Established on March 28, 1823, twenty miles south of Atlanta, Fayetteville is the seat of Fayette County, which was created in 1821 from land ceded to the state by the Creek Indians. Both town and county are named for the Marquis de Lafayette, the Frenchman who joined forces with George Washington during the American Revolution (1775-83), helped bring France into the war on the side of the Americans, and revisited Georgia in 1825.
Nineteenth Century
Surrounded by branches of the Flint River, whose water powered early gristmills, the land for the town of Fayetteville proved fertile for cotton crops. The jail was built in 1824, a year before the courthouse, which is listed on the National Register of Historic Places as Georgia’s oldest courthouse. The building faces south in the direction of Milledgeville, which was the state’s capital at the time of the courthouse’s construction. A clock tower was added to the courthouse in 1888.
Businesses and homes lined the original town square. Shiloh Baptist Church, founded in 1828, sat five miles southwest of the town and eventually moved into Fayetteville as the current First Baptist Church. A rail fence and watering troughs in town serviced horses and horse-drawn buggies and wagons. One block away from the courthouse stood the muster grounds for the local militia. By 1830 five major routes had made Fayetteville an important crossroads.
In the 1840s S. R. Minor launched the Fayetteville Advertiser, and two schools, three stores, five barrooms, several mechanics, and a printing shop dotted the town. The Holliday-Dorsey-Fife House, a two-story Greek-revival home that today houses a museum, was erected in 1855 by the uncle of Old West icon John Henry ” Doc” Holliday. Two years later the home became the site of Fayetteville Academy.
Led by Morgan Harbin Looney, the academy became known as Fayetteville Seminary. Margaret Mitchell’s grandmother was one of its early pupils. In the 1930s, as Mitchell was researching her novel Gone With the Wind (1936), she came to Fayetteville and visited the graves of her great-grandfather’s family, many of whom were buried in the city’s cemetery. These ancestors formed the basis for Mitchell’s O’Hara clan. Scarlett O’Hara herself attended the fictional Fayetteville Female Academy in Gone With the Wind, and her character was based on stories that Mitchell’s grandmother told.

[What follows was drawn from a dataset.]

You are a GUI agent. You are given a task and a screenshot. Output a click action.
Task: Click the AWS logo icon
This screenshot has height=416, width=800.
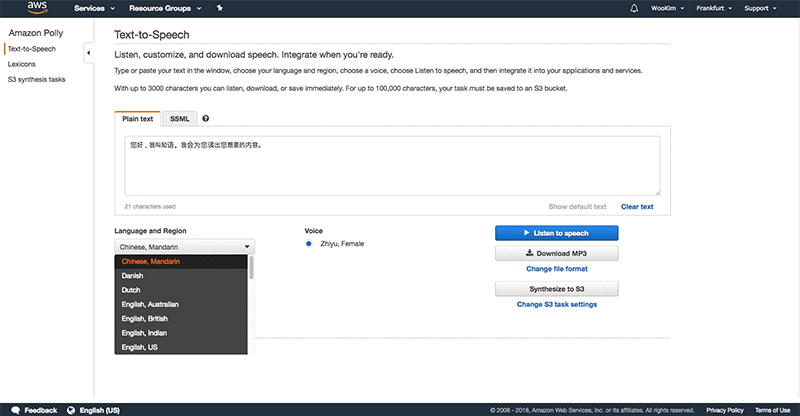pyautogui.click(x=37, y=8)
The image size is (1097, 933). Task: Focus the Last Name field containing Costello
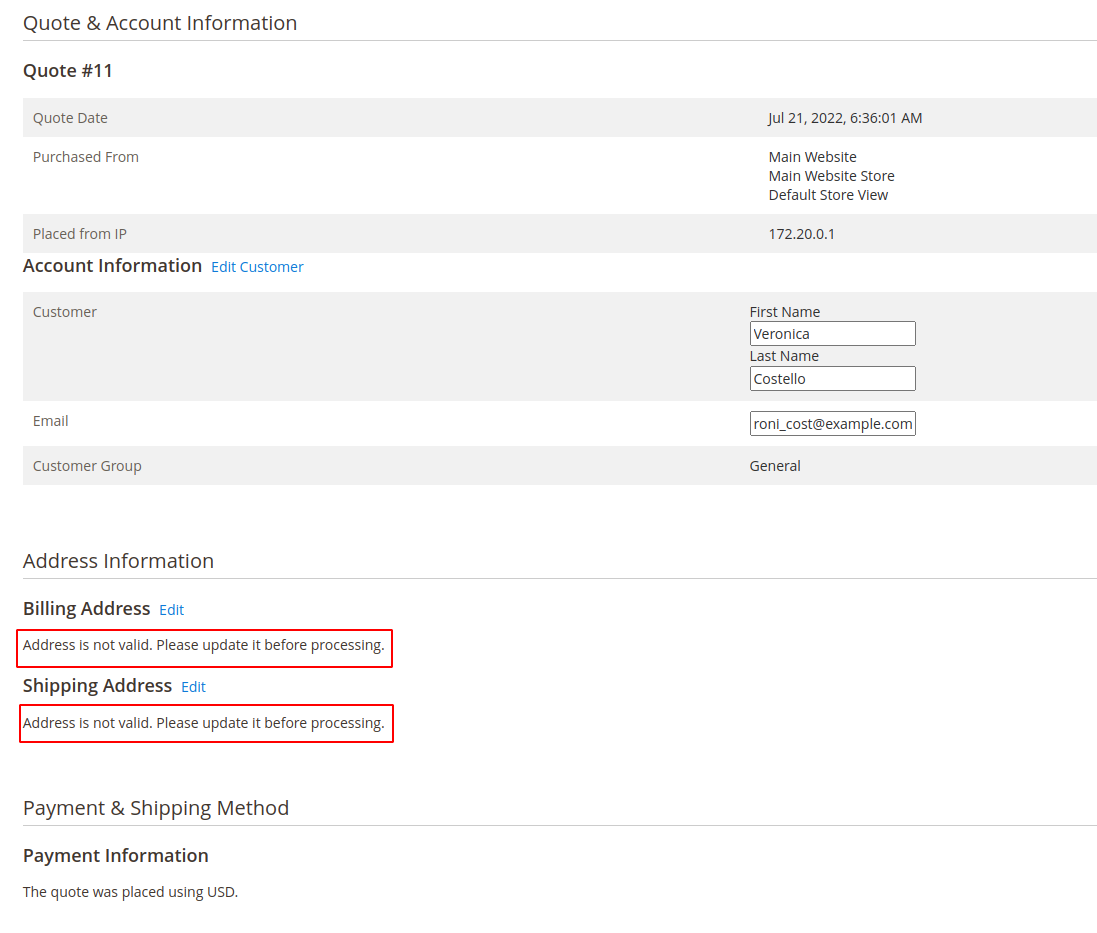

On July 29, 1864, Union general Edward M. McCook led 3,600 cavalry against a Confederate supply train in Fayetteville. The Union troops captured close to 400 Confederates, who were working the 500 wagons and guarding the supplies. McCook’s men burned the wagons and slaughtered 800 mules. Confederate general Joseph Wheeler led his own cavalry to free the prisoners at the Battle of Brown’s Mill, on July 30-31, near Newnan. A Confederate monument, erected on April 26, 1934, stands at the courthouse today.
After the Civil War ended in 1865, the Ku Klux Klan, a white supremacist group, became prominent in Fayetteville. The group’s presence diminished once African Americans returned to farm the land as sharecroppers, but a revived Klan reappeared in the 1920s, and a number of Black farmers disappeared during a brief spurt of white violence.

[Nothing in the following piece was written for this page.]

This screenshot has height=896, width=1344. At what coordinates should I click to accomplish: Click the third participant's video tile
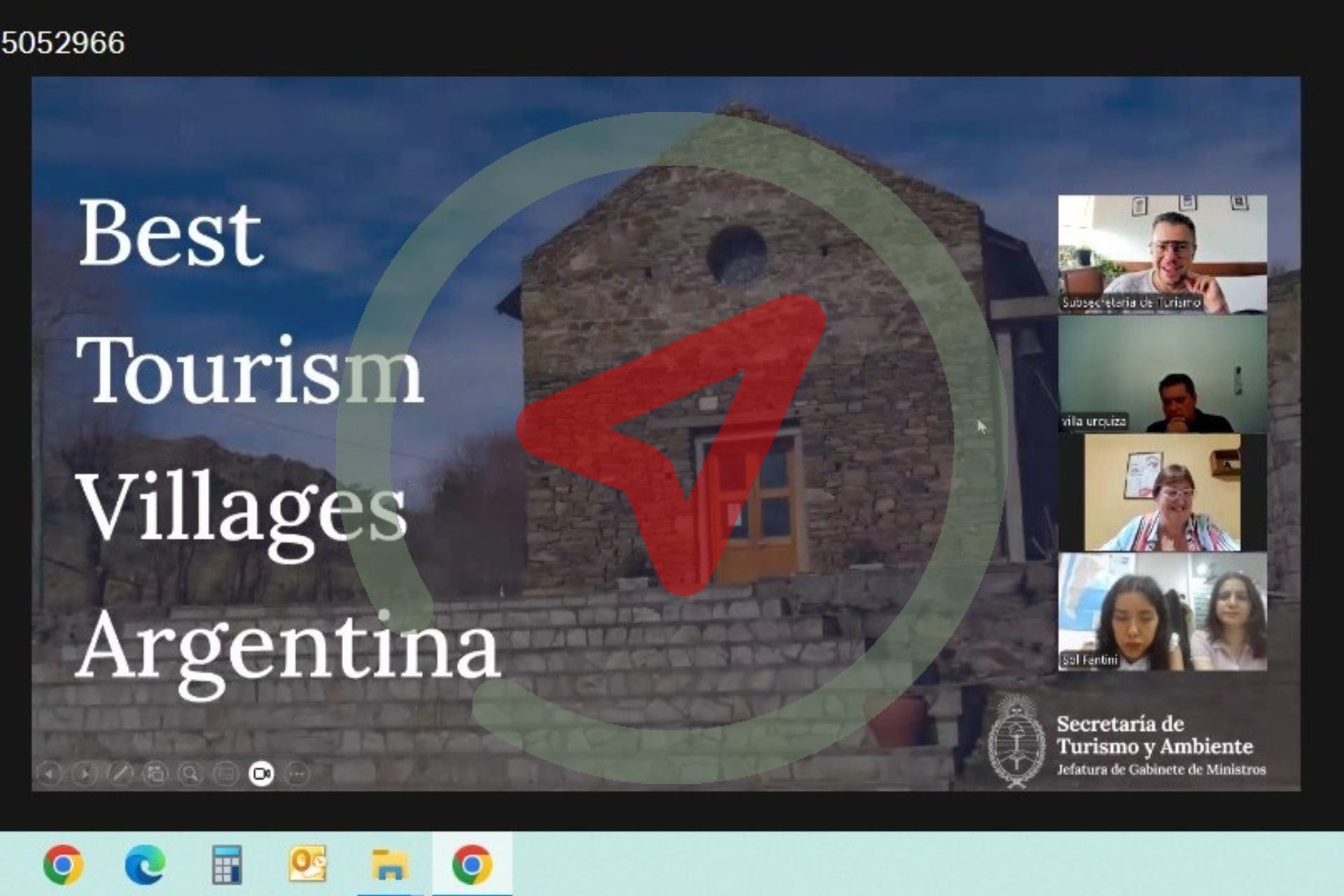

The arrival of the railroad, later known as the Atlanta and Florida line, in 1888 spurred recovery in the aftermath of the Civil War. The Fayette County News opened its doors in 1886 and has served the area ever since. Around the same time, the first gas lamps appeared, followed by electricity and the first public water system in the 1920s.
Twentieth Century
At the turn of the twentieth century, A. O. Blalock opened the first bank in the county, the Bank of Fayetteville, and the area’s first phone was in his house.
Fayetteville experienced economic depression as a consequence of the drought of 1925, a few years before the 1929 U.S. stock market crash heralded the beginning of the Great Depression. The Bank of Fayetteville went bankrupt, and corn became the only profitable commodity, due to the bootlegging commerce in Atlanta. The biggest blow to the city came with the removal of the railroad line in 1939. In 1920 the population had reached a high of 2,976 but fell throughout the rest of the century until the 1980s.
Retail trade, manufacturing, and wholesale trade are the top industries. Although there are few full-time farmers left, various agricultural crops are still produced. Efforts have been launched to revitalize the downtown Main Street area, and the city hosts multiple festivals each year, including the Fayetteville Bluegrass Blast, the Old Courthouse Art Show, the Main Street Festival, and the Christmas in Fayetteville festival.
According to the 2020 U.S. census, the city’s population was 18,957, an increase from the 2010 population of 15,945. Proximity to Atlanta is responsible for much of its recent growth.